==== Passage shown ====

Crime was big news in the Victorian press and the daily ‘doings’ of the police courts are testament to the popularity of this amongst the reading public, of all classes it should be said. Alongside the police court news and the more sensational ‘murder news’ were the reports of adultery served up as scandal for public consumption. ‘Criminal conservation (or ‘crim. con’) cases offered readers a peep into the bedrooms of the rich and famous. This was where the ‘better sorts’ made the pages of the newspapers for reasons they would rather have kept to themselves.

Often linked eventually to divorce, crim.con proceedings were a legal procedure  whereby one man sued another for having an affair with his wife (on the basis that he could claim financial damages, as his wife was his property).

In February 1886 two wealthy individuals appeared at Marylebone Police court represented by their lawyers. Mr St. John Wontner was there to defend his client, Robert Bailey, against a charge of libelling the elaborately entitled Charles V. J. Frieden de Friedland and for assaulting him at the theatre.

The reporter is fairly careful to skirt around the issue at the centre of this case; namely that both men appear to have been having a relationship with the same woman, a woman that neither of them was married to. Her name was Mrs Astay and it isn’t clear whether she was married or a widow.

The magistrate, Sir Albert De Rutzen, was at pains to try and keep any of the details behind the libel accusation  out of his courtroom but, since some evidence had to be offered (so a formal committal could be made),  this was fairly difficult and ultimately impossible.

Prosecuting, Mr Lickfold explained that his client was a member of the Supper Club which had a premises in Paris and at Langham Place in London. Mr de Friedland was staying in London and had been receiving ‘communications’ from Mr Bailey.

These were quite unpleasant and contained ‘threats , and were written in a language quite unfit for publication’. Bailey and de Friedland had then met at the Alhambra in Leicester Square where they had argued.

Bailey had, he alleged:

‘knocked the Complainant’s hat of and abused him. In fact the conduct of the Defendant had been so bad that, unless restrained, the Complainant’s life would be insufferable’.

==== Data extracts ====

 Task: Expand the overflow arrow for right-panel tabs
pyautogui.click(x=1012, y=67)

====
==== Data extracts ====

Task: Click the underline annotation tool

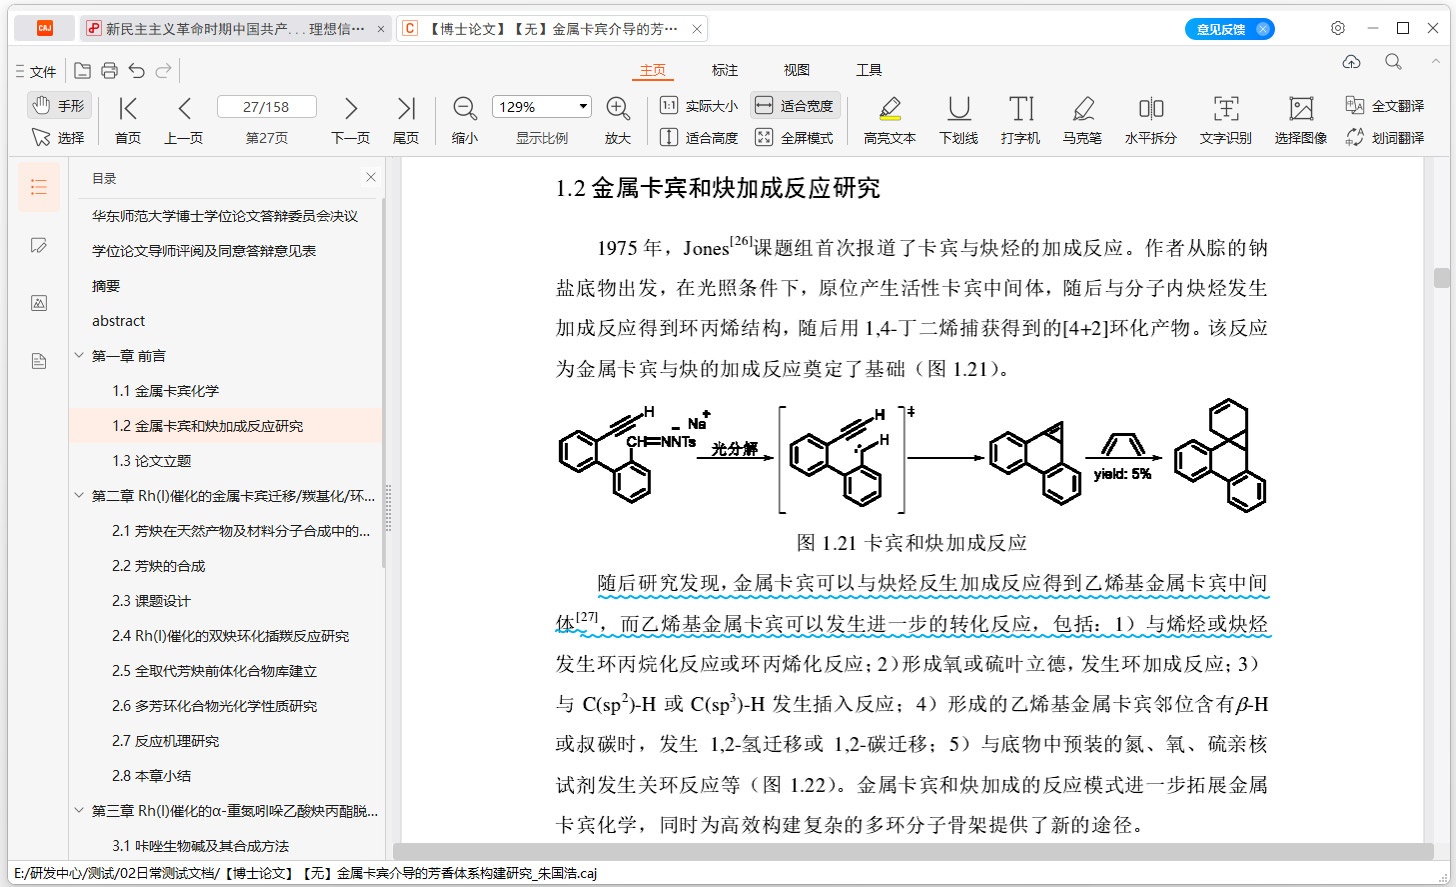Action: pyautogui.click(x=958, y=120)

====

**Task directions:** Print the section of the passage about the 1886 libel case between "These were quite" and "would be insufferable’.", inclusive. You can ignore the records.

**Task output:**
These were quite unpleasant and contained ‘threats , and were written in a language quite unfit for publication’. Bailey and de Friedland had then met at the Alhambra in Leicester Square where they had argued.

Bailey had, he alleged:

‘knocked the Complainant’s hat of and abused him. In fact the conduct of the Defendant had been so bad that, unless restrained, the Complainant’s life would be insufferable’.